EQUIVALENTS AND SCOPE

The details of one or more embodiments encompassed by the present invention are set forth in the description above. Although the preferred materials and methods have been described above, any materials and methods similar or equivalent to those described herein can be used in the practice or testing of embodiments encompassed by the present invention. Other features, objects and advantages related to the present invention are apparent from the description. Unless defined otherwise, all technical and scientific terms used herein have the same meaning as commonly understood by one of ordinary skill in the art to which this invention belongs. In the case of conflict, the present description provided above will control.

Those skilled in the art will recognize, or be able to ascertain using no more than routine experimentation, many equivalents to the specific embodiments encompassed by the present invention described herein. The scope of the present invention is not intended to be limited to the description provided herein and such equivalents are intended to be encompassed by the appended claims.

The articles “a” and “an” are used herein to refer to one or to more than one (i.e. to at least one) of the grammatical object of the article unless indicated to the contrary or otherwise evident from the context. By way of example, “an element” means one element or more than one element. Claims or descriptions that include “or” between one or more members of a group are considered satisfied if one, more than one, or all of the group members are present in, employed in, or otherwise relevant to a given product or process unless indicated to the contrary or otherwise evident from the context. The present invention includes embodiments in which exactly one member of the group is present in, employed in, or otherwise relevant to a given product or process. The present invention also includes embodiments in which more than one, or the entire group members are present in, employed in, or otherwise relevant to a given product or process.

It is also noted that the term “comprising” is intended to be open and permits but does not require the inclusion of additional elements or steps.
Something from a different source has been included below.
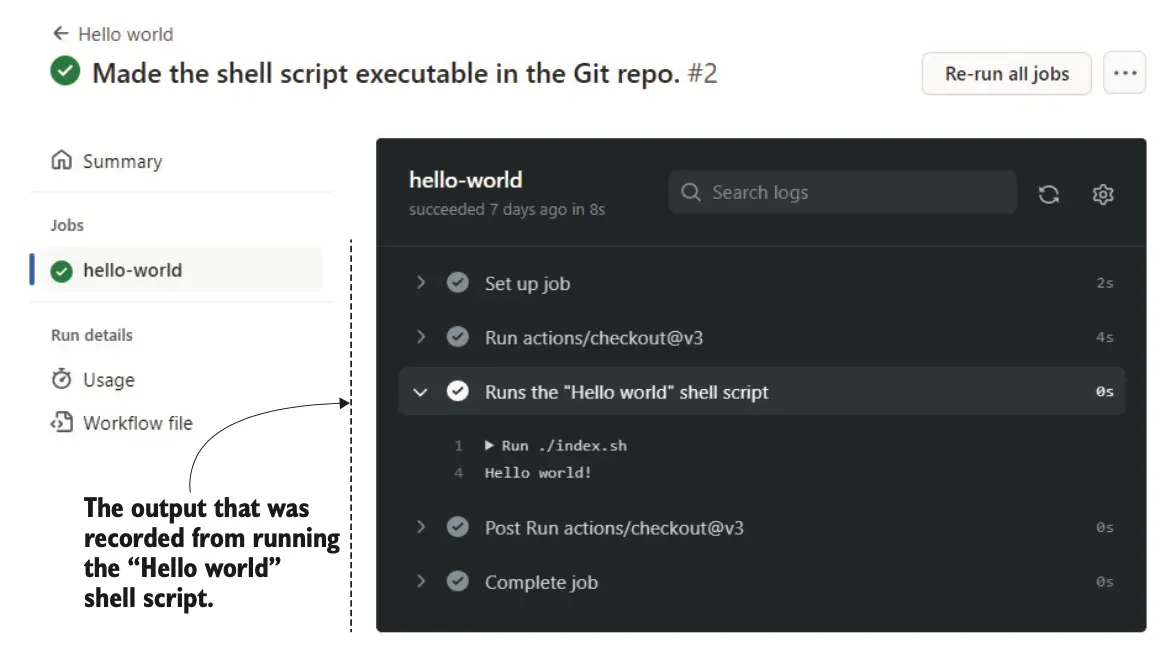Click the Usage stopwatch icon
This screenshot has width=1168, height=664.
[x=62, y=380]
When the term “comprising” is used herein, the term “consisting of” is thus also encompassed and disclosed.

Where ranges are given, endpoints are included. Furthermore, it is to be understood that unless otherwise indicated or otherwise evident from the context and understanding of one of ordinary skill in the art, values that are expressed as ranges can assume any specific value or subrange within the stated ranges in different embodiments encompassed by the present invention, to the tenth of the unit of the lower limit of the range, unless the context clearly dictates otherwise.
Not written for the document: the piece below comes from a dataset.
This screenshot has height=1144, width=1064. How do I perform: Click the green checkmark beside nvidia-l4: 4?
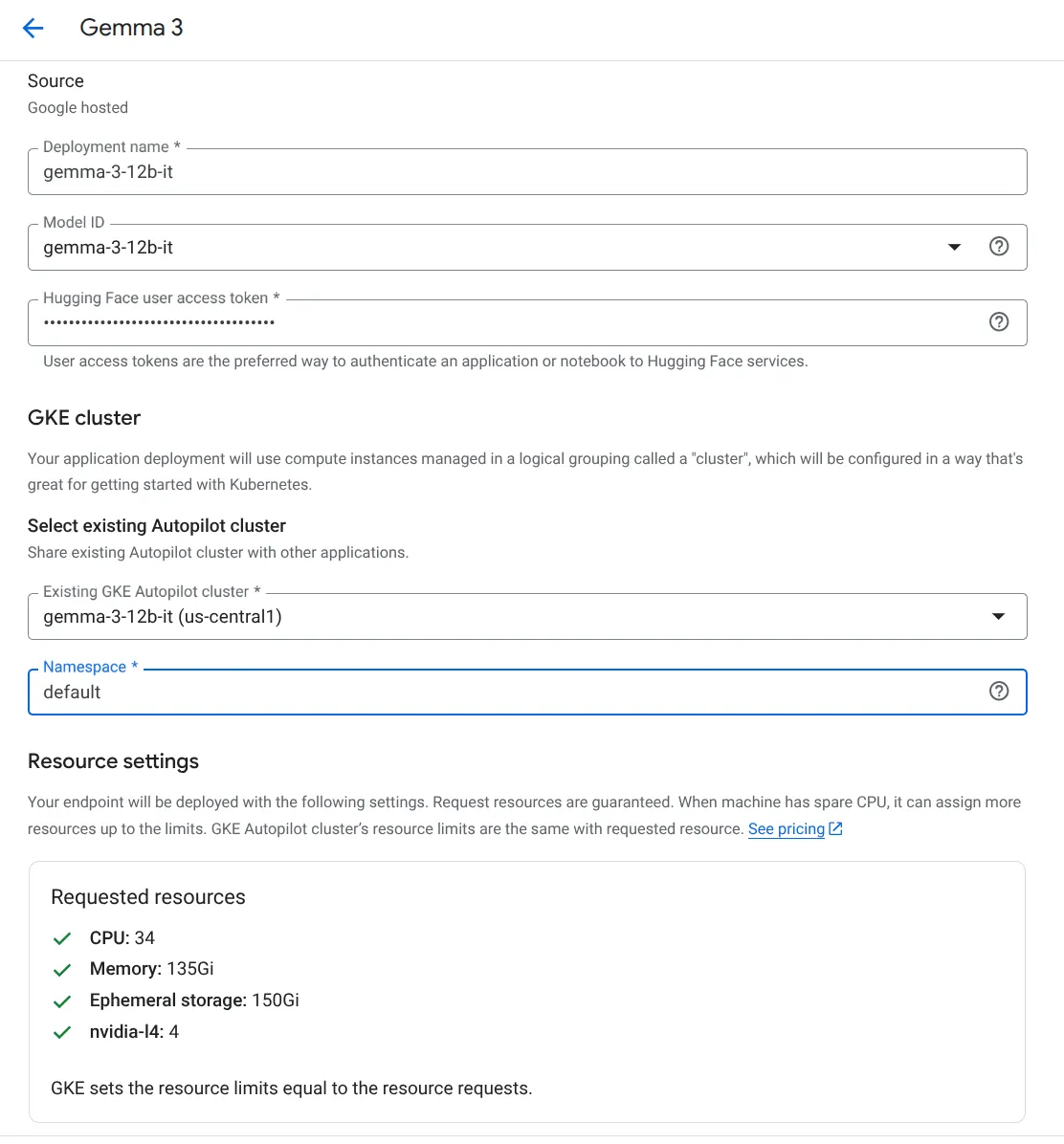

In addition, it is to be understood that any particular embodiment of the present invention that falls within the prior art can be explicitly excluded from any one or more of the claims. Since such embodiments are deemed to be known to one of ordinary skill in the art, they can be excluded even if the exclusion is not set forth explicitly herein. Any particular embodiment of the compositions encompassed by the present invention (e.g., any antibiotic, therapeutic or active ingredient; any method of production; any method of use; etc.) can be excluded from any one or more claims, for any reason, whether or not related to the existence of prior art.

It is to be understood that the words which have been used are words of description rather than limitation, and that changes can be made within the purview of the appended claims without departing from the true scope and spirit encompassed by the present invention in its broader aspects.
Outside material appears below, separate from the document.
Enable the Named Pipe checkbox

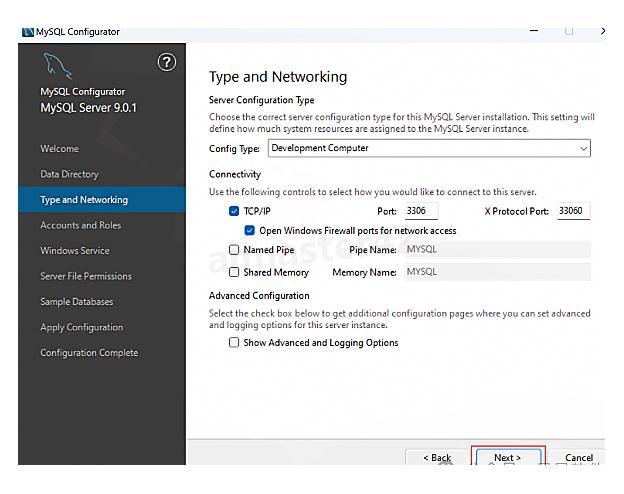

While the present invention has been described at some length and with some particularity with respect to several described embodiments, it is not intended that it should be limited to any such particulars or embodiments or any particular embodiment, but it is to be construed with references to the appended claims so as to provide the broadest possible interpretation of such claims in view of the prior art and, therefore, to effectively encompass the intended scope of the present invention.